Bonnie Bills |
Thursday, July 08, 2010
lynda.com has been rolling out courses on Office 2010 since the suite launched in May, and there are already more than 50 hours of Office 2010 training in the lynda.com Online Training Library® covering all the core applications and SharePoint! I have been talking with our incredibly talented and enthusiastic group of Office 2010 authors about their experiences with this latest version. Today’s Q&A, the last in the series, features Alicia Katz Pollock, author ofAccess 2010 New Features, Access 2010 Essential Training, and Access 2010 Real World Projects.
Q: Access 2010 is touted as a simple product that you can use even if you’re not a database expert. What features can inexperienced users take advantage of to get up and running with Access?
A: While getting started with Microsoft Access isn’t as easy as sitting down and typing a document in Word, Access provides you a variety of tools to get started building your own database solution. First, take advantage of the sample database templates, such as the contact management tools. If you’re starting from scratch, Access’s Application Parts and Quick Start menus have predesigned tables and forms to provide the most common fields and configurations. And last, a new feature is that field data types and validation options are now available right on the Ribbon so you can easily see them and take advantage of proper database techniques.
Q: An issue most businesses wrestle with is how to get data out of databases and into the hands of busy managers in a format they can use and understand.
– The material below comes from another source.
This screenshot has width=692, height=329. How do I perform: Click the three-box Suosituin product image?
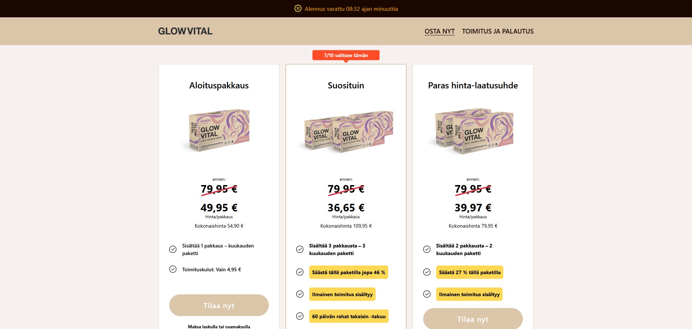pyautogui.click(x=346, y=131)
What kind of tools does Access 2010 have for presenting data to the decision makers who need to act on it?
A: It’s easy to create an attractive, modern-looking report just by clicking a few buttons. Click on a table or a query containing the information you want on the printed report, and click the Report button. Voilà, a report ready to send to the printer. And if you want more control, including subtotals or your logo, click on the Report Wizard and answer its questions. Once you’re done, you can further refine the appearance by dragging the reports table cells to rearrange and resize them. Last, if you need the data moved into another data reporting tool, it’s easy to export into .xls, .csv, .txt, .xml, and .html using the Data ribbon.
Q: For users migrating from Access 2003 to Access 2010, they’ll have a new interface experience. What can you tell folks who might be nervous about the Ribbon interface? How has the Ribbon improved from 2007 to 2010?
A: The Ribbon is one of the best things to ever happen to Microsoft Office. In fact, when Microsoft polled users about what features they wanted to see, 90 percent of them were already in the program, but buried three menus deep. The Ribbons give you instant access to just about every feature in the program, yet are nice to look at and easy to understand.
One of the best Ribbon improvements from 2007 to 2010 is that they unburied all your table-building tools, so that you don’t have to go into Design view to use techniques like data types and validation rules.
Q: What’s your favorite feature in Access 2010 and why?
A: My favorite feature in Access 2010 is the new Record Validation tool. You’ve always been able to determine if acceptable data was entered into one field, but now you can compare data within two fields in a record to make sure your data was entered correctly. For example, you can now confirm that the “End Date” is after the “Start Date.” For us nitpicky data analysts, that brings comfort and security.
But on second thought, my favorite feature may just be the new and improved Macro builder interface. You no longer have to know code to build macros!